→ What to do
Report each line of the data that contains the string "computer".

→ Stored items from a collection
>>>>>
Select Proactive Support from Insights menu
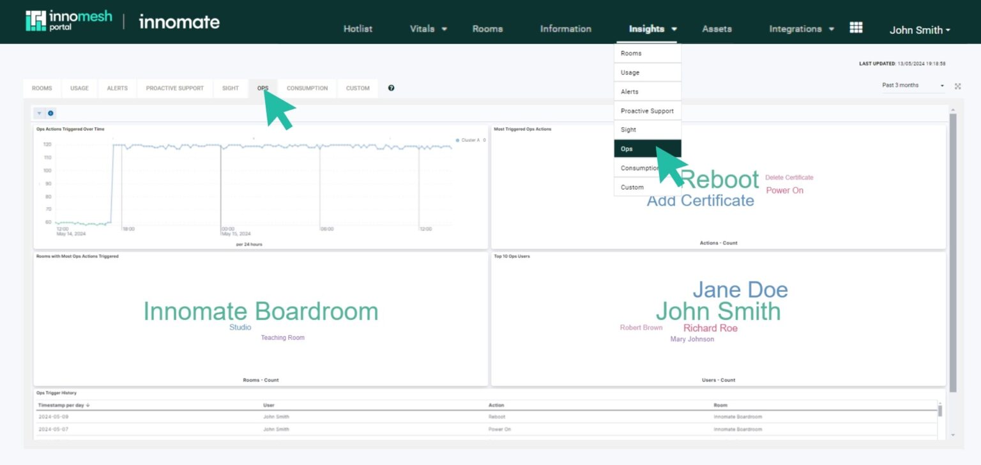This screenshot has height=465, width=981. pos(647,111)
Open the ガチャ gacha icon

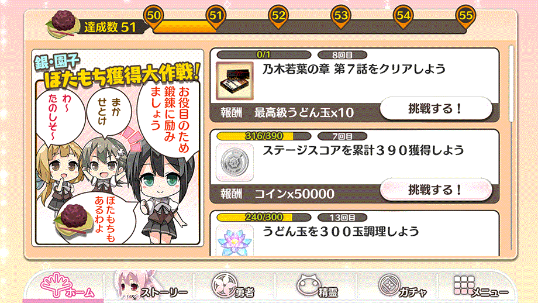pos(402,287)
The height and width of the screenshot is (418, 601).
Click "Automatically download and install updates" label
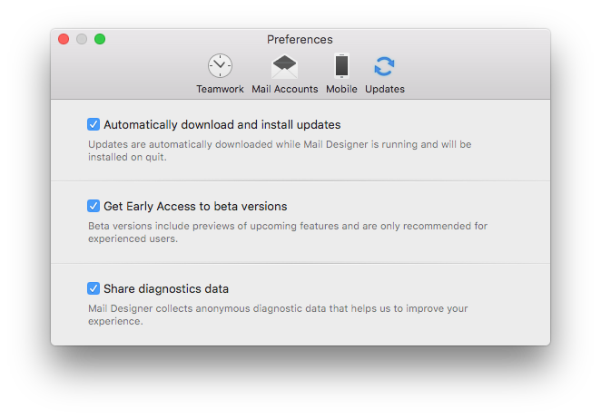click(222, 125)
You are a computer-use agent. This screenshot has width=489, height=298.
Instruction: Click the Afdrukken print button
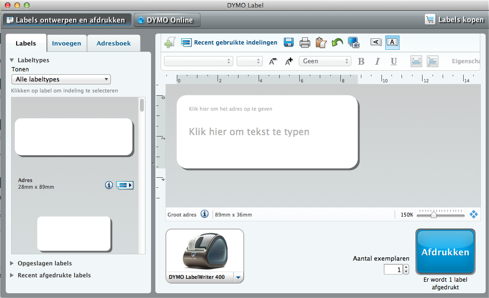coord(445,252)
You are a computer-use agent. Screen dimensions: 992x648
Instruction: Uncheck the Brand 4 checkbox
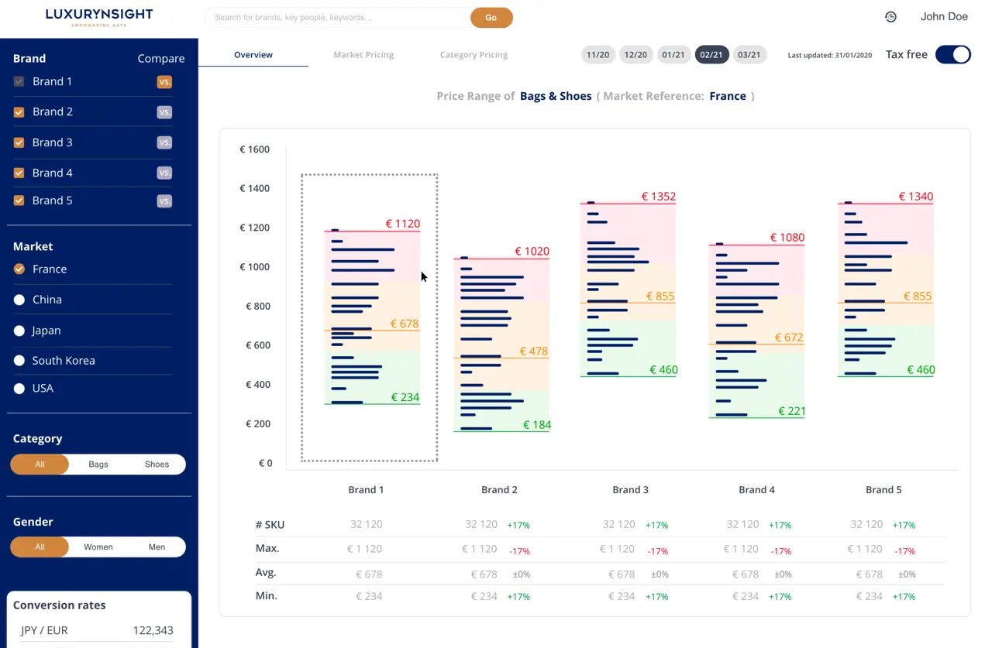coord(19,173)
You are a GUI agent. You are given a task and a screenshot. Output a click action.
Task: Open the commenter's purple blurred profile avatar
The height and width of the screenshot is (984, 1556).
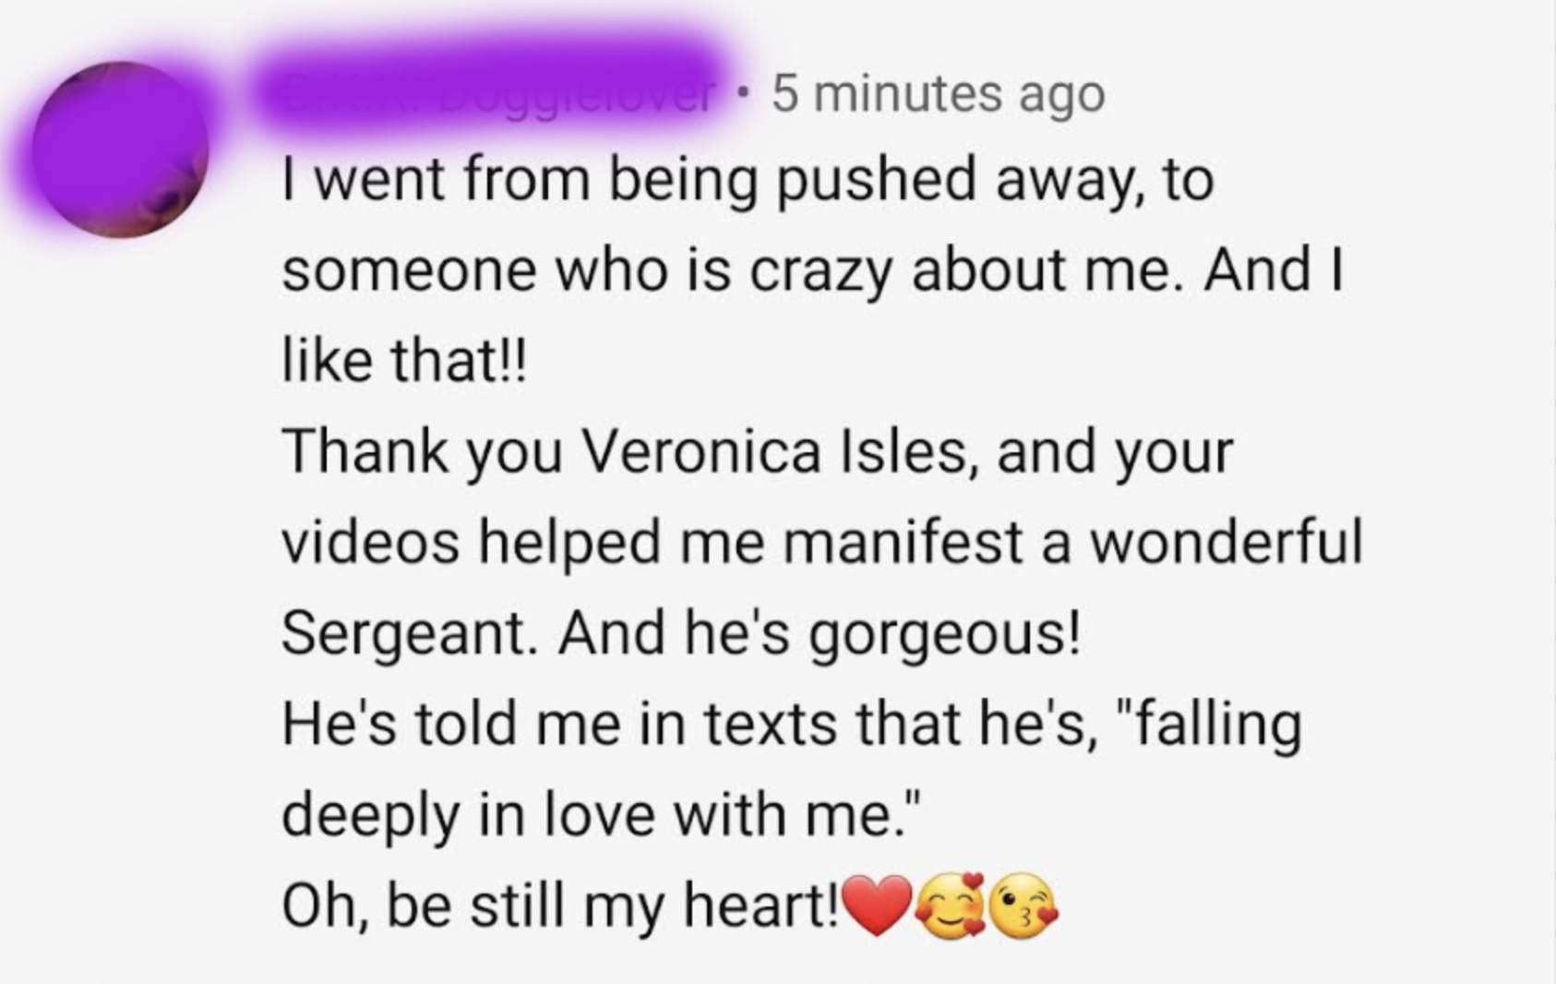[120, 149]
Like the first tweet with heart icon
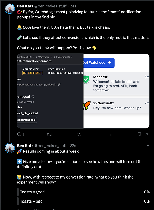 [x=79, y=134]
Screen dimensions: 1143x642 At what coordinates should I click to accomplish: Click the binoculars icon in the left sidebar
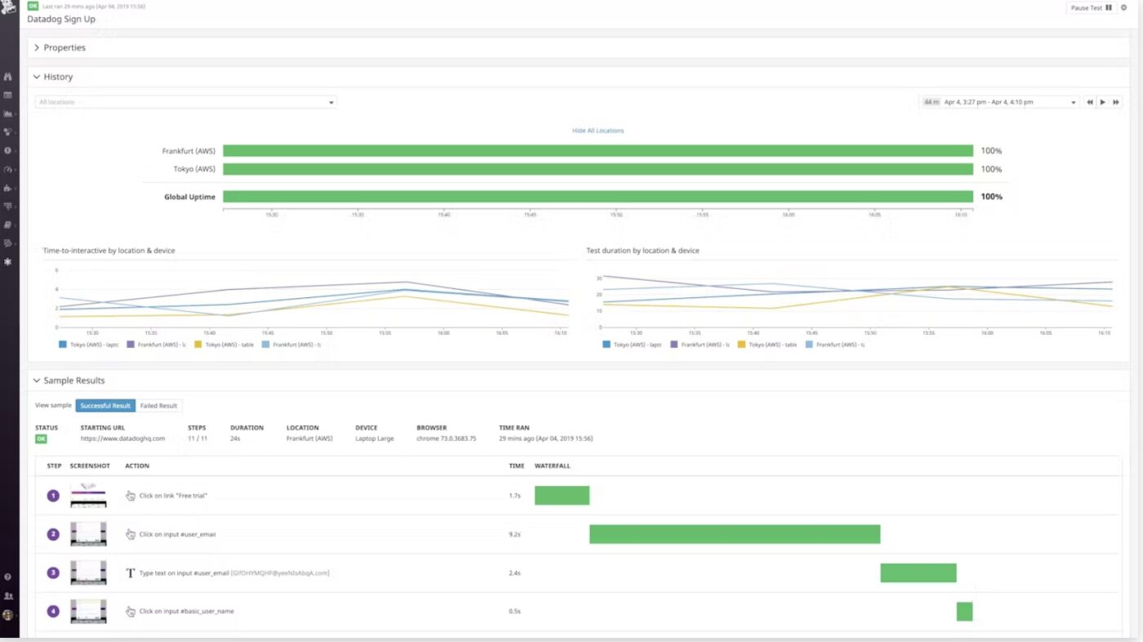[x=8, y=76]
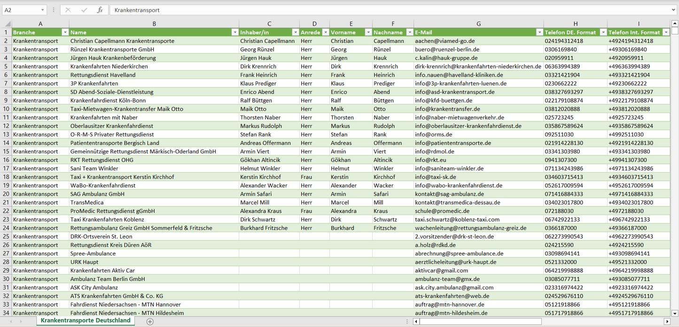Open the Anrede column filter dropdown
The height and width of the screenshot is (327, 679).
coord(325,32)
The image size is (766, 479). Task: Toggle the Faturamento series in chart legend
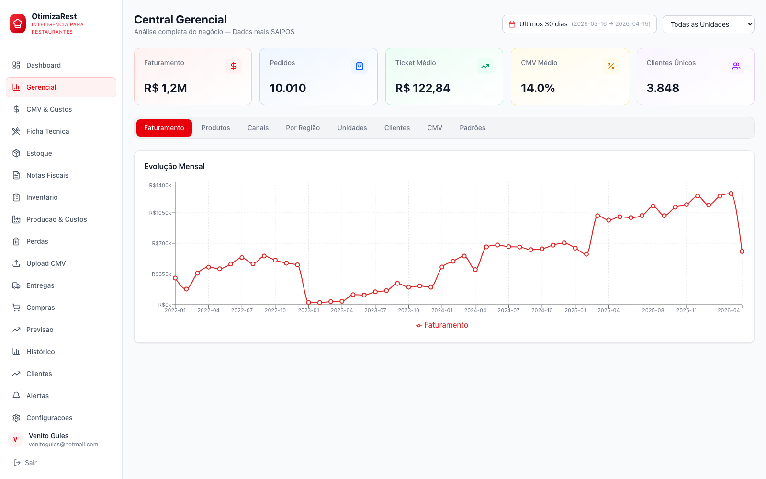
<<<<<
→ Completed exercise
You are a computer-use agent. This screenshot has width=489, height=298.
You are a computer-use agent. Screen dimensions: 992x648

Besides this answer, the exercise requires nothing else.